The role of the gut-skin axis may also be crucial in explaining the differential impacts of WD and HFD. Increased intestinal permeability, influenced by dietary composition, can lead to systemic endotoxemia, which has been linked to skin inflammation. WD induces a shift in gut microbiota composition, enhancing susceptibility to bacterial infection and intestinal inflammation (28). However, we observed no significant differences in the intestinal immune environment or microbiome composition between the WD and HFD groups. Additionally, intestinal expression of inflammatory mediators and epithelial junctional molecules was comparable between these two groups, suggesting that while gut permeability may contribute to systemic inflammation, the localized effects of WD on skin inflammation probably involve additional mechanisms independent of gut immune environmental changes.

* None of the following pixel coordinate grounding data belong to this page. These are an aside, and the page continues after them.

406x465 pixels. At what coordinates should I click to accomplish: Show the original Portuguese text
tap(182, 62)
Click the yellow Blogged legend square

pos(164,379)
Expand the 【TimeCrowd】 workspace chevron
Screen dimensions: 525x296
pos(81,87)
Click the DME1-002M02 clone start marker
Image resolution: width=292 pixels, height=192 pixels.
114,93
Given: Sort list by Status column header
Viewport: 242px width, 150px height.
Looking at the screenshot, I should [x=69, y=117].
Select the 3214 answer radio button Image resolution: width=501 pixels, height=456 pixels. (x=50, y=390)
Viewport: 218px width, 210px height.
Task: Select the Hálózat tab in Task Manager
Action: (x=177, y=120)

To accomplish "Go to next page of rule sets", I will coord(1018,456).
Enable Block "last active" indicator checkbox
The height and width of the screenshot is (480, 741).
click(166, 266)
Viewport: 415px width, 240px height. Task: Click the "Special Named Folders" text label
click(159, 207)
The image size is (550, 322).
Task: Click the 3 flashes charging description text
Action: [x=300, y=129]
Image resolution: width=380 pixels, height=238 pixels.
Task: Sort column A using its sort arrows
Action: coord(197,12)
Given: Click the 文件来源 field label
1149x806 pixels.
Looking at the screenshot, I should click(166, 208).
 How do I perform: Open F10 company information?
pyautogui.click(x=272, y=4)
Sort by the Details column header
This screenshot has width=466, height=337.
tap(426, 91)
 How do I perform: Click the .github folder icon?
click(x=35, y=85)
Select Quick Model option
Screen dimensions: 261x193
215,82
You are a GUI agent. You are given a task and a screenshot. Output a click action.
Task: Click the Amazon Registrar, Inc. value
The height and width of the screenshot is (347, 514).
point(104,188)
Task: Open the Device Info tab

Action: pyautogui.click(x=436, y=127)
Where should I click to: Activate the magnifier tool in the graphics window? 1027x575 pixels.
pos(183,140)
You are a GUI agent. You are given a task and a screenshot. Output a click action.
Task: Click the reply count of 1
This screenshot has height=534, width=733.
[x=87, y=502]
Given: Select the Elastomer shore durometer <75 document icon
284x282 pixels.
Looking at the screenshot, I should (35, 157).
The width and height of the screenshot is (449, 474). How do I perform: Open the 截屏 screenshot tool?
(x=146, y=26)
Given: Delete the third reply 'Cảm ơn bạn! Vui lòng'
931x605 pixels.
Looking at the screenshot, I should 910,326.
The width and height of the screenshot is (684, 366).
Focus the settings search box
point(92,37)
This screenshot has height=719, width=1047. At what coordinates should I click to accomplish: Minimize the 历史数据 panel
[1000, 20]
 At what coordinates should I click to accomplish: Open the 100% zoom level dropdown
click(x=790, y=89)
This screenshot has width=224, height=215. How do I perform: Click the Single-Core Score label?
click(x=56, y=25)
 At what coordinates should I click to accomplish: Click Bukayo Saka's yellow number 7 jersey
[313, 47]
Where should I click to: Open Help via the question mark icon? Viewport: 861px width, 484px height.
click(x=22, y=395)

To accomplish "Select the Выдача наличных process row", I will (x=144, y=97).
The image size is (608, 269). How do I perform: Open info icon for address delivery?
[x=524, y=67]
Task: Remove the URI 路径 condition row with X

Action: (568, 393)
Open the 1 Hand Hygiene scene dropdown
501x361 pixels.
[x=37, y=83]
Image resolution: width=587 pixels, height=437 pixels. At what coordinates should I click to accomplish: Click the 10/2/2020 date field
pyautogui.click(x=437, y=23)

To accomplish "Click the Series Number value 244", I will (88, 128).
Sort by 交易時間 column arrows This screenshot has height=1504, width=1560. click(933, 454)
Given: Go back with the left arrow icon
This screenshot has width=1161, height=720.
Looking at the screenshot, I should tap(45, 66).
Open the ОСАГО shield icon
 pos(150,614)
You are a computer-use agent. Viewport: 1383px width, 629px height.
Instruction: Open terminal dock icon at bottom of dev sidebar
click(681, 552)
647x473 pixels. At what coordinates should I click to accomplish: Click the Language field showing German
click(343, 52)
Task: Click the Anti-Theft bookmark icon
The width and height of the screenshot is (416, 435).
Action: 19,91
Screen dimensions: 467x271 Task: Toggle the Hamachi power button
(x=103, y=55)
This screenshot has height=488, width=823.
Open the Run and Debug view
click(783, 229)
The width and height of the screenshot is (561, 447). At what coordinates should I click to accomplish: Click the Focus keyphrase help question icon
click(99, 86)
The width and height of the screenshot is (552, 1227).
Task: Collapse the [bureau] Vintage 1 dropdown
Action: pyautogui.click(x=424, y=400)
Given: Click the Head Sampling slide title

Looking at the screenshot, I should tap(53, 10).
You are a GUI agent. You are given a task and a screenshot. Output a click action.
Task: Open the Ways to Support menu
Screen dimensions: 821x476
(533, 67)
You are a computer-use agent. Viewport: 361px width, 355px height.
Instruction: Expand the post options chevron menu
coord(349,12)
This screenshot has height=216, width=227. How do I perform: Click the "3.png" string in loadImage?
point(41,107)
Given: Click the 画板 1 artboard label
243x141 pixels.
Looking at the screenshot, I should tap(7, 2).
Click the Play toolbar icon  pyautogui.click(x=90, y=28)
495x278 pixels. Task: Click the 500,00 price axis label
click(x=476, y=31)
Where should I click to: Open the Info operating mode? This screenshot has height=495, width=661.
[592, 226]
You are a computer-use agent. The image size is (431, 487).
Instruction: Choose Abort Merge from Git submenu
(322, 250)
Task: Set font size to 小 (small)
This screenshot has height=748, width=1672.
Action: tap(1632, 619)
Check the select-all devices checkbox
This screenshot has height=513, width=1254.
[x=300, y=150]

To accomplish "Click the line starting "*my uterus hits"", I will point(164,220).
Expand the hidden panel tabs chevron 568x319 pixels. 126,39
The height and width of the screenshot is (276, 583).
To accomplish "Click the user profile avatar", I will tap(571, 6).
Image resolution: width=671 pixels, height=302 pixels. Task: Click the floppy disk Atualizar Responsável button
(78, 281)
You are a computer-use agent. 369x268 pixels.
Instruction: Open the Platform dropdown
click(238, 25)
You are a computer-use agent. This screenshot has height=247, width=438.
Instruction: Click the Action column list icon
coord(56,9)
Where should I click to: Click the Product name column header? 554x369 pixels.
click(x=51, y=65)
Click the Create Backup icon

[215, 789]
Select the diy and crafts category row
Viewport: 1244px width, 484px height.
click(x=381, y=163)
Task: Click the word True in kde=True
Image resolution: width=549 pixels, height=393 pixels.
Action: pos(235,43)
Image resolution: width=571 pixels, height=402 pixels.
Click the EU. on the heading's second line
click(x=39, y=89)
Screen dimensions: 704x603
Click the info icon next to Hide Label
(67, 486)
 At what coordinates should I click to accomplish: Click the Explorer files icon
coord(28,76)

Overall, our data suggest that the WD exacerbates psoriatic inflammation due to a combination of factors, including increased metabolic stress, alterations in keratinocyte differentiation, and upregulation of skin-specific inflammatory pathways. These findings emphasize the need for considering dietary components beyond fat content alone when evaluating diet-induced exacerbation of inflammatory skin conditions such as psoriasis. Future studies should focus on elucidating specific components of WD that drive these changes and exploring potential interventions to mitigate diet-induced inflammatory responses in psoriasis.